The year I was six years-old, I'd waited what seemed like forever for Christmas day to come. Since I had two siblings and money was tight, getting the bicycle I'd asked for was a big deal. At least I halfway still believed in Santa Claus and he was going to bring my bike. When I heard my parents discussing Christmas in the dining room when they thought I was asleep in the next room, the other half of my brain told me they'd have to come up with the money for gifts.
"My salary has almost been cut in half," my dad said. "In this economy, I'm lucky to have a job at all."
"I know, Roy," my mom told my father, "but we have to do something for our kids this Christmas. They're only young once."
And I knew my parents. They would do "something." Somehow, I still expected to get that bike.
Two days before the big day, I had a bad cold and a fever. I stayed in bed. Even on Christmas morning, my mother said, "You're still sick, but you can come to the table for breakfast and into the living room while we open presents.
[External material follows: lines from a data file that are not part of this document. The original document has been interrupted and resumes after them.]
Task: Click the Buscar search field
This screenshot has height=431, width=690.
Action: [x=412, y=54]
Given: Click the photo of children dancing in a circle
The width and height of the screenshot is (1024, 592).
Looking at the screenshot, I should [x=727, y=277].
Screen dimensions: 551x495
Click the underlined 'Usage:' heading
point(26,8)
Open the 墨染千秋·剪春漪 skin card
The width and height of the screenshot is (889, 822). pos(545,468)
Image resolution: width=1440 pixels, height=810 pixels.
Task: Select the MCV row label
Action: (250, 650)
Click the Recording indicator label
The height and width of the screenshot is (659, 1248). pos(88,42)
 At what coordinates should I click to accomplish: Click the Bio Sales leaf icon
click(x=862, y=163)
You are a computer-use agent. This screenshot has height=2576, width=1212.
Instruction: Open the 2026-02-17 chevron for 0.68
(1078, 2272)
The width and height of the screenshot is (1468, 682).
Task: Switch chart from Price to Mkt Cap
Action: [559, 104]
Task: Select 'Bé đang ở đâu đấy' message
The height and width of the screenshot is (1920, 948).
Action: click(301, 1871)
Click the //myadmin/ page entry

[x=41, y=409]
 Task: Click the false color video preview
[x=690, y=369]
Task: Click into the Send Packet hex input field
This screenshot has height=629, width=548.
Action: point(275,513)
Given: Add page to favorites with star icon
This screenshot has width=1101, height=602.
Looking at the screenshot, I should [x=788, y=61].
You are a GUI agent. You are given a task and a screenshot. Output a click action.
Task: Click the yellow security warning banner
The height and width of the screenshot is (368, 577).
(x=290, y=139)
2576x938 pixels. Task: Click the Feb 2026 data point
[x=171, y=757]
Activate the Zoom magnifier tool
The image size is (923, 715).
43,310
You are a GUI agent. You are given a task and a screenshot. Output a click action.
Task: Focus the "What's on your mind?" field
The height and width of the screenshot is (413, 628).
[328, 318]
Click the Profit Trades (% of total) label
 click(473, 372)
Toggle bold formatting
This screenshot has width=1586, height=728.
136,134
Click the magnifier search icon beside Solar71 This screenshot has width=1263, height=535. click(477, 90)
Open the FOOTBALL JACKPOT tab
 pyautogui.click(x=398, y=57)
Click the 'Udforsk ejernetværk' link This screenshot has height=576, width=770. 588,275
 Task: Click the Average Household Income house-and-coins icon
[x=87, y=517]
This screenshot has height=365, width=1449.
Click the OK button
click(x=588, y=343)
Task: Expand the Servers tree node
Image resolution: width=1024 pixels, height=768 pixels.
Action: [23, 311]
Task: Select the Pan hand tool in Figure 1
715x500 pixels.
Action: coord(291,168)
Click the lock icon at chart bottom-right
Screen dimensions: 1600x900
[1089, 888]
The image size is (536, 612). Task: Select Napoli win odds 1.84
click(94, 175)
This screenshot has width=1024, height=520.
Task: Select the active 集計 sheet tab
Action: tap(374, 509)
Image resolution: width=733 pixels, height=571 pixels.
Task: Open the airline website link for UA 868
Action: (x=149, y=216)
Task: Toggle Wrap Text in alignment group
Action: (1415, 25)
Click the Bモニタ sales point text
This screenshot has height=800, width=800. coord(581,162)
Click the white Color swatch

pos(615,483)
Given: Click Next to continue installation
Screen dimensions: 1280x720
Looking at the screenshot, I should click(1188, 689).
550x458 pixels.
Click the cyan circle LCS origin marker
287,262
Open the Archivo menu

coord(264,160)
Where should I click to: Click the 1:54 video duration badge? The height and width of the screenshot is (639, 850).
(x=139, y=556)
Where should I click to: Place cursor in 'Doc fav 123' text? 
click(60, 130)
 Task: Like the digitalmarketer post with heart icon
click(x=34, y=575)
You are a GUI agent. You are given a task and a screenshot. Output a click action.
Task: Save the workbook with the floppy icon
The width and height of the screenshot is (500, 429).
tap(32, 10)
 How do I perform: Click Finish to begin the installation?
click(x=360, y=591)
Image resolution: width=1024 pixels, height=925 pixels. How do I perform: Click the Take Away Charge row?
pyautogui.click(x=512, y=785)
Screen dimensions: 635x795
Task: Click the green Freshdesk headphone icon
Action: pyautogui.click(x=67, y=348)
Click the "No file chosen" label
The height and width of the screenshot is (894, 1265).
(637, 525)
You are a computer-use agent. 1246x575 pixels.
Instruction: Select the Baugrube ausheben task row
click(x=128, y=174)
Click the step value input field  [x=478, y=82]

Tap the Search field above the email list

Then it's back to bed with you."
We had our traditional Christmas breakfast of juice, bacon, eggs and grits. We three children ate as fast as we could, and then lined up by the closed dining room door waiting for our father to ceremoniously open it.
When he did, I first saw the box of presents my favorite aunt, my mother's sister, always brought. Since she had no children, she doted on us. Then I looked around. No bicycle. Where was it? Outside? Nope. It wasn't by the front door. My heart sank.
My dad played Santa. He called out names one by one. I opened practical gifts of socks and pajamas, but I quickly cast them aside. Then my mother handed me a card. It read:
"I couldn't make it down the chimney with your bike, but I'll have it delivered to you next Tuesday.
I stuck out my bottom lip. Then I started wondering how many children had a letter from Santa Claus. And I began to believe in him again. What did it matter if I didn't get my bike on Christmas Day? I was sick. I couldn't ride it now anyhow. I pressed the letter to my chest. It was a treasure greater than any bicycle.
I did get the bicycle the next week, but I wasn't home when it arrived. My parents made sure of that. I rode that bike for several years, but I kept the letter longer. Longer than my belief in the man in the red suit. When it got away from me somehow, I spent lots of time looking for it. But I never found it. I guess that's part of life. Things getting away from you. Still, I treasure that memory of that giftless Christmas--it wasn't really giftless at all.